How to use Auth0 Refresh Tokens in a WinForms app

fabs · January 27, 2021, 9:47am

I have a .Net 4.8 WinForms application using the Auth0.OidcClient.WinForms v3.1.4 library. When the app starts up, it uses the following code to bring up an Auth0 login screen, to allow the user to login, and grab an access token so that the app can call a Web API.

using Auth0.OidcClient;
using IdentityModel.OidcClient;
using System.Collections.Generic;
using System.Threading;
using System.Threading.Tasks;
using System.Windows.Threading;

public static class Authenticate
    public static async Task<bool> Login()
    {
        var tcs = new TaskCompletionSource<LoginResult>();

        var thread = new Thread(delegate ()
        {
            var dispatcher = Dispatcher.CurrentDispatcher;
            dispatcher.InvokeAsync(async delegate
            {
                var clientOptions = new Auth0ClientOptions
                {
                    Domain = ConfigurationManager.AppSettings["Auth0:Domain"],
                    ClientId = ConfigurationManager.AppSettings["Auth0:ClientId"]
                };

                var client = new Auth0Client(clientOptions);

                var loginResult = await client.LoginAsync();

                bool IsError = loginResult.IsError;
                string Error = loginResult.Error;
                string IdentityToken = loginResult.IdentityToken;
                string AccessToken = loginResult.AccessToken;
                string RefreshToken = loginResult.RefreshToken;

                tcs.SetResult(loginResult);
                dispatcher.BeginInvokeShutdown(DispatcherPriority.Normal);
            });

            Dispatcher.Run();
        });
        thread.SetApartmentState(ApartmentState.STA);
        thread.Start();

        return tcs.Task.Result.IsError;
    }

That works perfectly. The user logs in and my app gets an access token. The problem is that after 10 minutes, the access token expires. I know I am supposed to use refresh tokens to keep the session alive, and not have the user re-login every 10 minutes, but I’m struggling to find any code only on how to achieve this. Even Auth0’s own sample WinForms apps don’t touch on refresh tokens.

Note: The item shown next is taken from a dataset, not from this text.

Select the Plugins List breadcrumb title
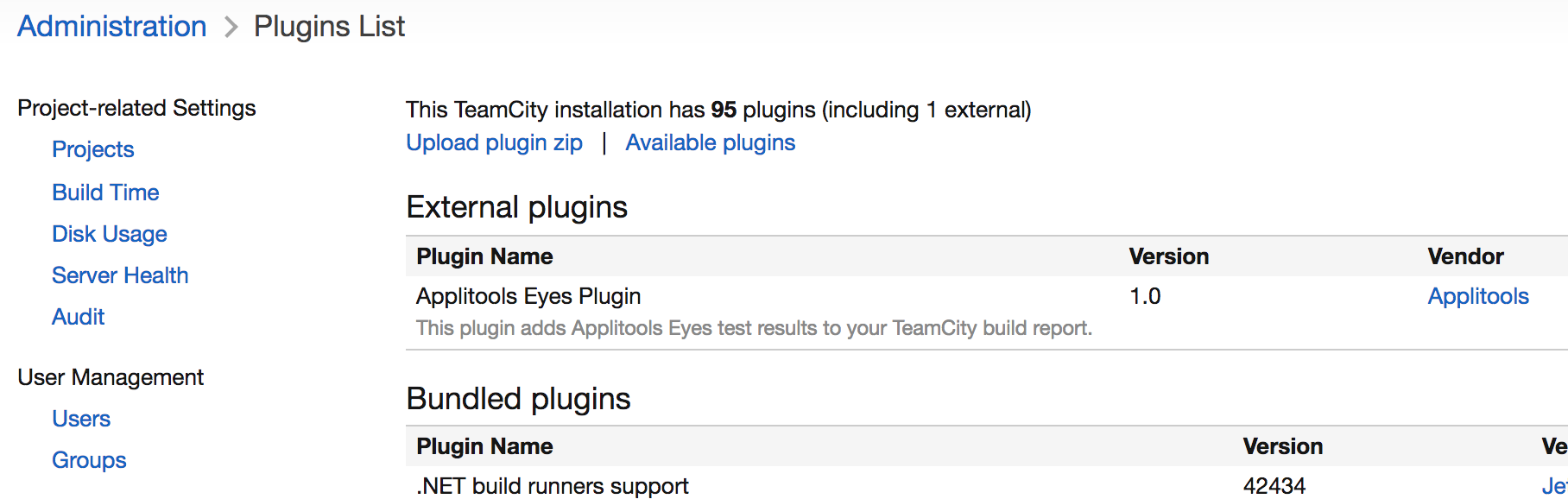Viewport: 1568px width, 499px height. pyautogui.click(x=329, y=26)
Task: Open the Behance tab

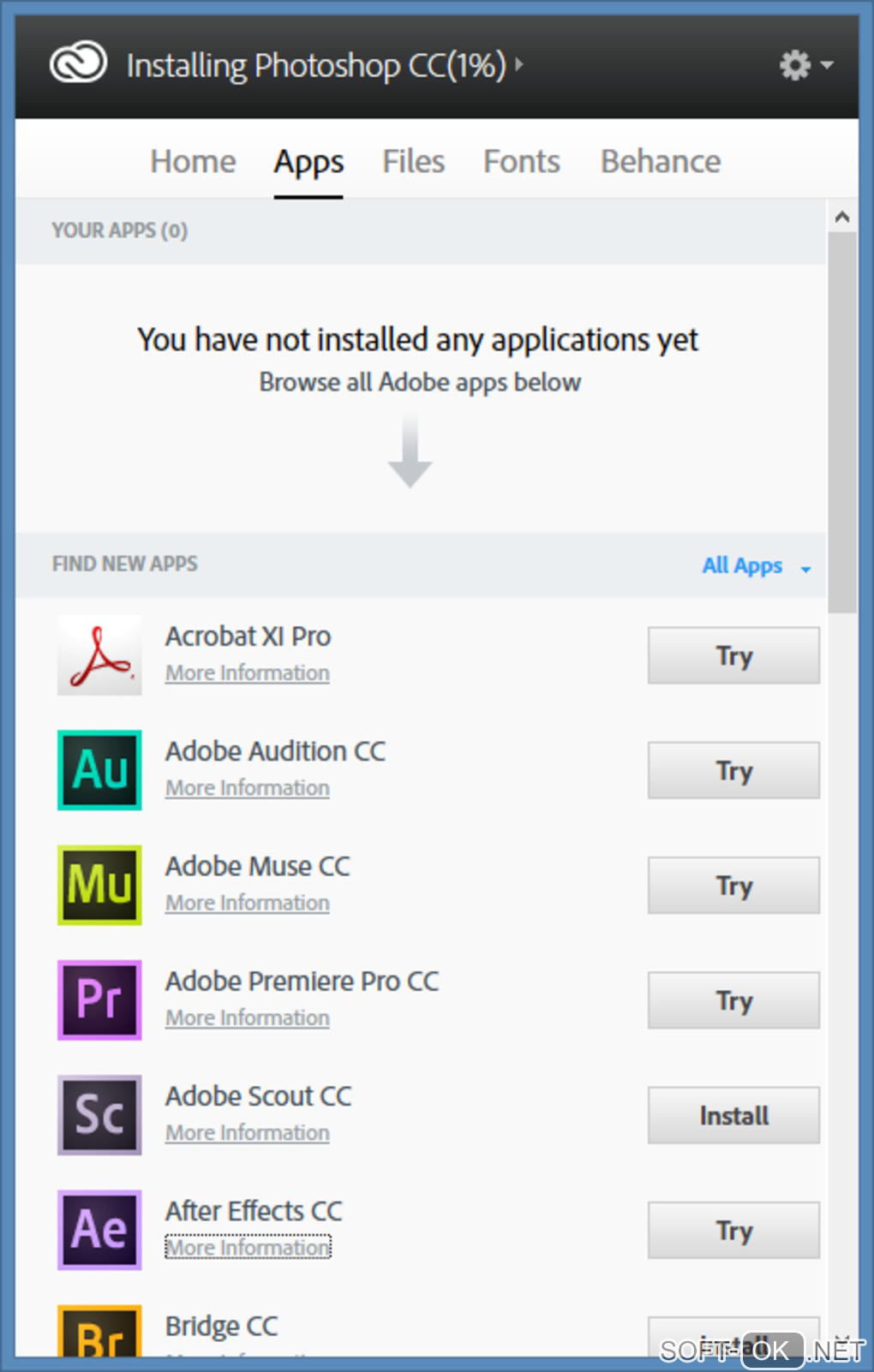Action: [660, 162]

In the code above, loginResult.RefreshToken is null. I read somewhere that I need to add an offline_accesss paramater to the scopes. So I did this:

var extraParameters = new Dictionary<string, string>
{
     {"scope", "offline_access"}
};

var loginResult = await client.LoginAsync(extraParameters);

But then loginResult.IsError is true, and loginResult.Error is “Error validating token response: Identity token is missing on token response.”

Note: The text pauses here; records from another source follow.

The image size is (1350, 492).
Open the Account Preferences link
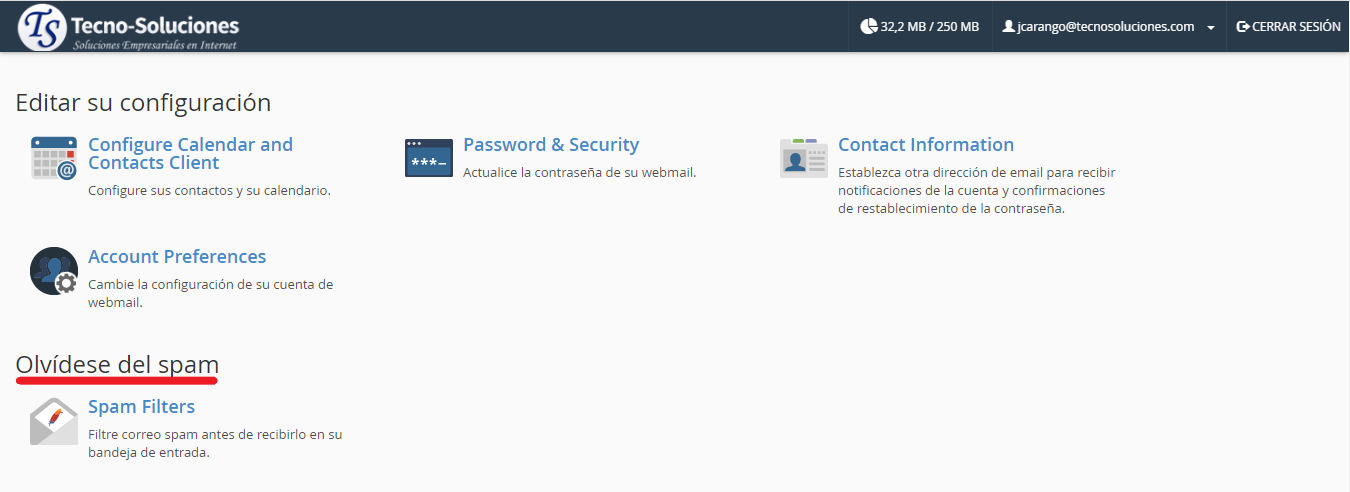point(177,257)
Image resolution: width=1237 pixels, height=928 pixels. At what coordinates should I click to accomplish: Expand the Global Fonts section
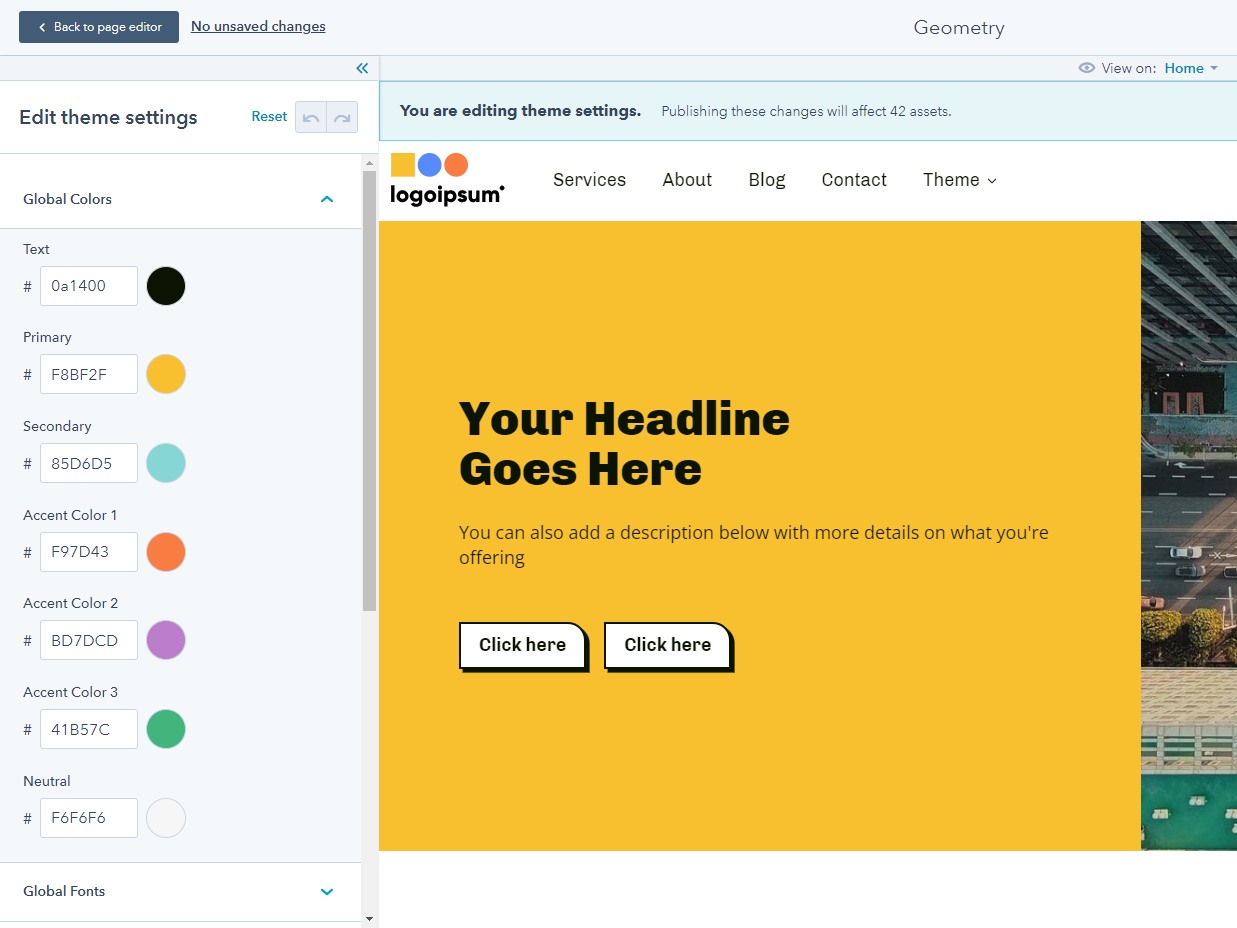(326, 891)
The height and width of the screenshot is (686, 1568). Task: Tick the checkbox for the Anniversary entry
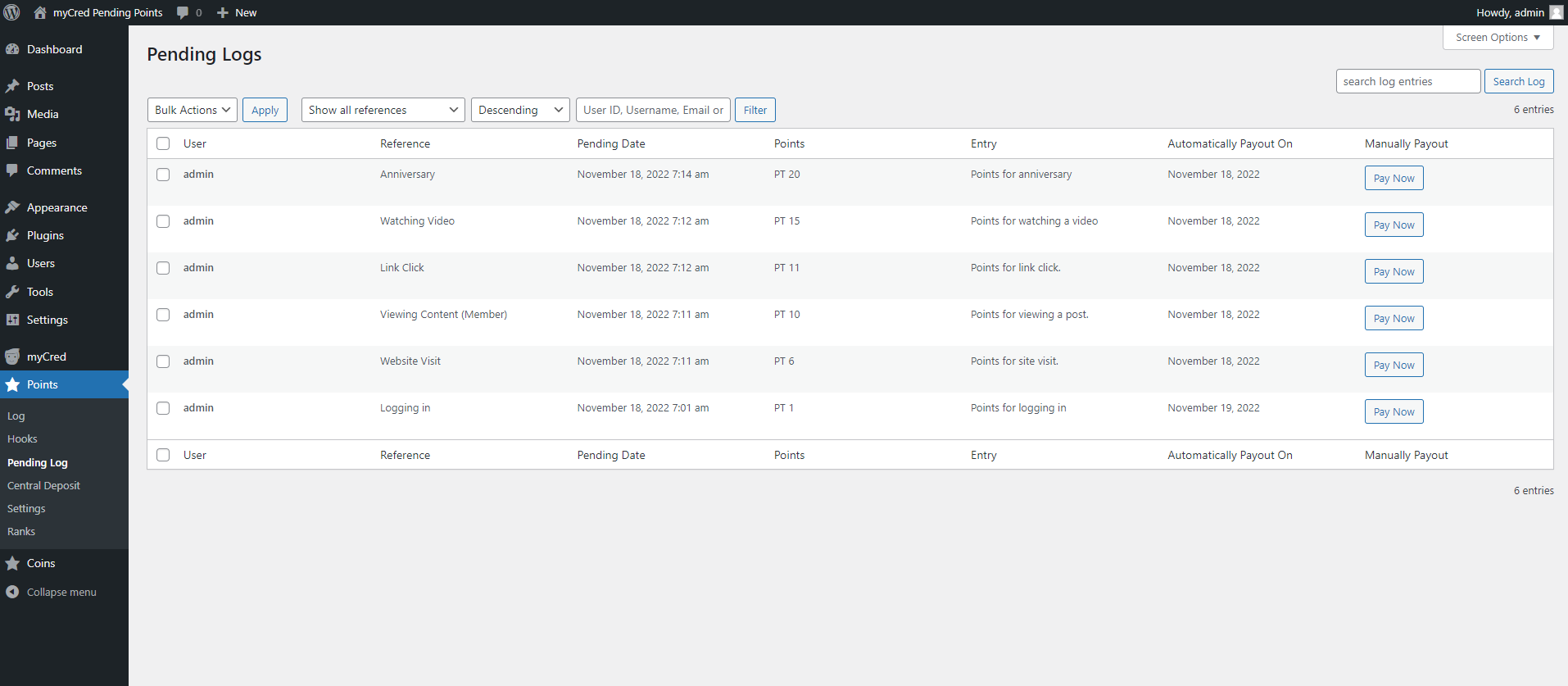coord(163,175)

I have also tried this instead:

var clientOptions = new Auth0ClientOptions
{
    Domain = domain,
    ClientId = clientId,
    Scope = "offline_access"
};

This at least doesn’t give an error, but loginResult,.RefreshToken is still null. I’m not sure if that is supposed to be the case.

If anyone has any ideas/pointers on how to go about using a refresh token to extend the session past the access token’s 10-minute expiration, I would really appreciate it.

Thanks

damke · August 18, 2021, 11:33am

Hey I hope that you solved you problem, but I had a same problem when implementing refresh token for my project, solution is to set all possible scopes like this “openid profile email offline_access” not only “offline_acces”, then when you login you will get a refresh token in login response.

fabs · August 18, 2021, 12:45pm

Hey damle. I haven’t unfortunately. But to be honest, I haven’t really worked on it - because it is an app we use in-house, and only used by 2 users, I haven’t bothered much with it. But I will be requiring it to work soon, because I am working on another app that will be used by our clients, and has the same requirement.